■ TASK GOAL ■
Return, exactly as written, all lines from the line containing "leah@leahreichelt.com (123, 2282)" to the end of the entries below, with both ends included.

■ SUPPLIED INFORMATION ■
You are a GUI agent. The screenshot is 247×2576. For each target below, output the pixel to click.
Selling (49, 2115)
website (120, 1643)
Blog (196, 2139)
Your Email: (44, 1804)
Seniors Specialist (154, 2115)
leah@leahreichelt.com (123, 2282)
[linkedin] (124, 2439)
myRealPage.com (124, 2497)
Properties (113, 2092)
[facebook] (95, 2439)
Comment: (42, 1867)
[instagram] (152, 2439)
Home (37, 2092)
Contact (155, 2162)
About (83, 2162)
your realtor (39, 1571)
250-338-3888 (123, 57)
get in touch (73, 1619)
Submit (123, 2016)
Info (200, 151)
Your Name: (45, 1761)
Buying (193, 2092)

■ EXERCISE RESULT ■
leah@leahreichelt.com (123, 2282)
[linkedin] (124, 2439)
myRealPage.com (124, 2497)
Properties (113, 2092)
[facebook] (95, 2439)
Comment: (42, 1867)
[instagram] (152, 2439)
Home (37, 2092)
Contact (155, 2162)
About (83, 2162)
your realtor (39, 1571)
250-338-3888 (123, 57)
get in touch (73, 1619)
Submit (123, 2016)
Info (200, 151)
Your Name: (45, 1761)
Buying (193, 2092)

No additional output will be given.